Saturday, April 01, 2006

Part II Chapter 5 - Old Testament insights


Chapter 5 sees the beginning of the second part of the book and looks at the way the bible views the end days. Polkinghorne suggests that that the credibility of eschatological hope rests ultimately on the faithfulness of God and goes on to illustrate how biblical insights point to a god who is indeed faithful.
He goes on to talk about the way in which life and death are portrayed and spoken of in the Old Testament. He explains the lack of concern about the afterlife in Israelite history and talks about how the people of Israel centred their hopes on justice, prosperity and honoured old age, attained in the course of the life of this world. Polkinghorne uses references from a host of Old Testament prophets to illustrate his point as well as referring to Psalms such as Psalm 88.

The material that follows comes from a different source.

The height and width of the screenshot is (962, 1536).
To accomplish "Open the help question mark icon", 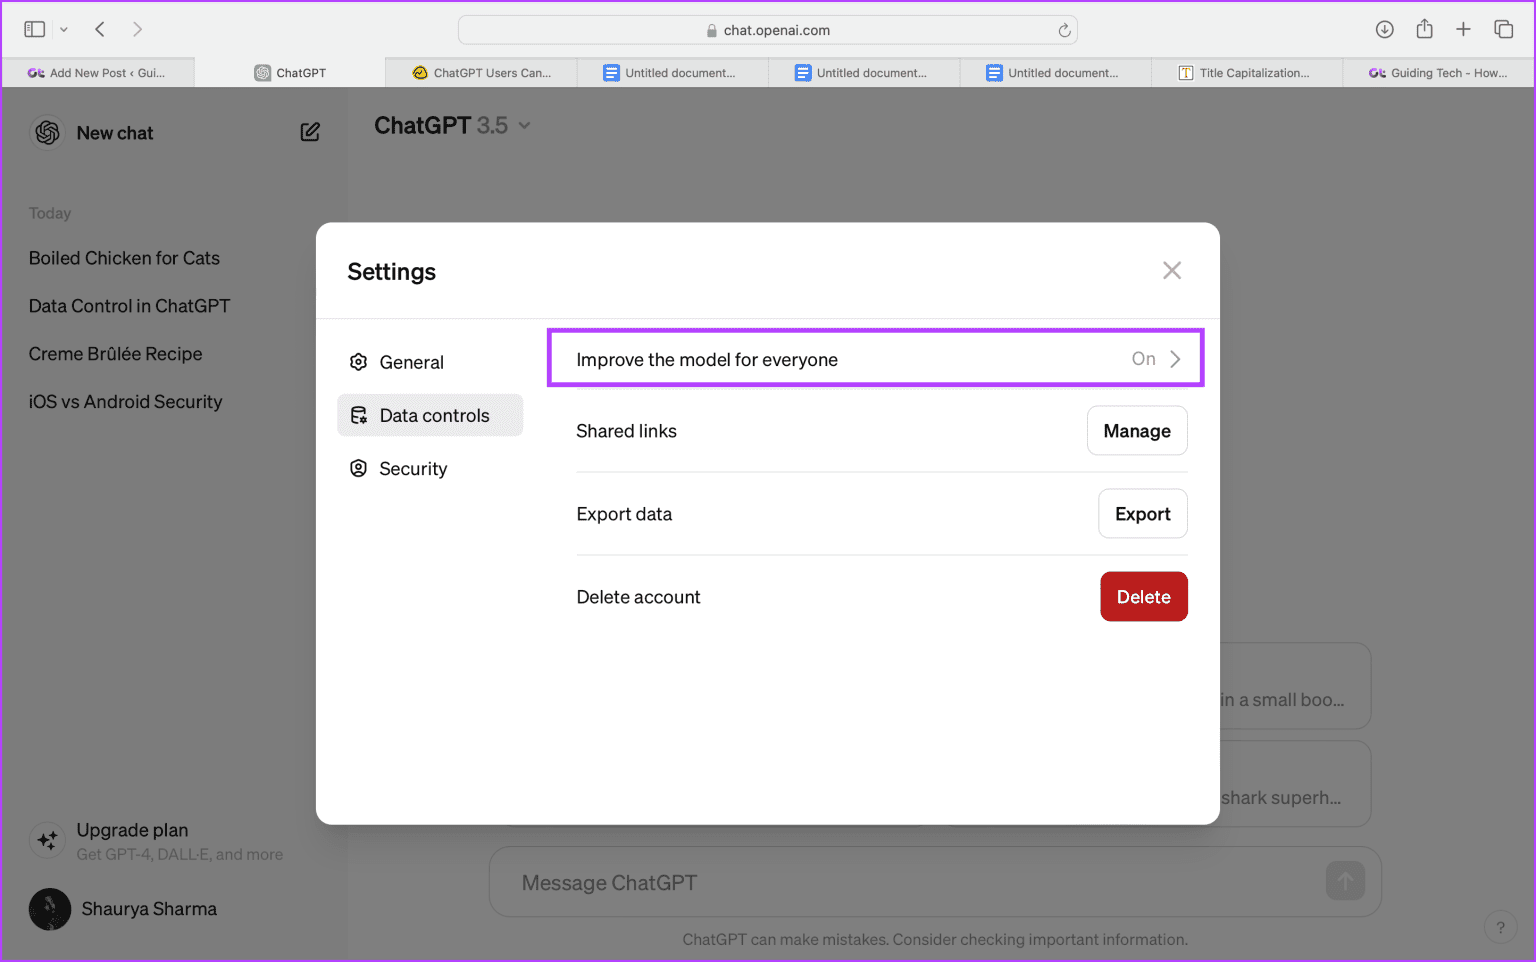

This is not to say however that the Hebrew bible does not mention the possibility of an afterlife and Polkinghorne expresses this clearly in reference to excerpts from the book of Daniel and the Prophet Isaiah.
“Your deeds shall live, their corpses shall rise. O dwellers in the dust, awake and sing for joy ! For your dew is a radiant dew and the earth will give birth to those long dead “(Isaiah 26 : 19)
“Many of those who sleep in the dust of the Earth shall awake, some to everlasting light, and some to shame and contempt” (Daniel 12 :2)
Polkinghorne suggests that rather than the influence of Persian beliefs influencing the Israelites in their shift away from an absence of afterlife solely, it is more likely the uncertainties of the fate of the martyrs from the Maccabaen revolt played an influential role also.
There is then a shift away from the old testament and Polkinghorne enters a transition phase linking the Old Testament to the New, explaining through the use of the thoughts of Walter Brueggemann how the Jewish experience in the hope of adversity, of promise held onto at the centre of contradiction, to the Christian experience of Easter.
There is a brief explanation as to the position apocalyptic writing play in eschatological thinking before moving into the way in which the Christian church has utilised old testament thinking in their validation of Jesus as the messianic hope for the world and his use of the title “Son of man”
On the whole this chapter spoke strongly to me of the historical evolution of the way in which God reveals himself to his people allowing sufficient knowledge of what is to come to enable there to be hope within his people, whether that hope be based on ideas of prosperity and justice in this life or in the some future existence in a heavenly realm.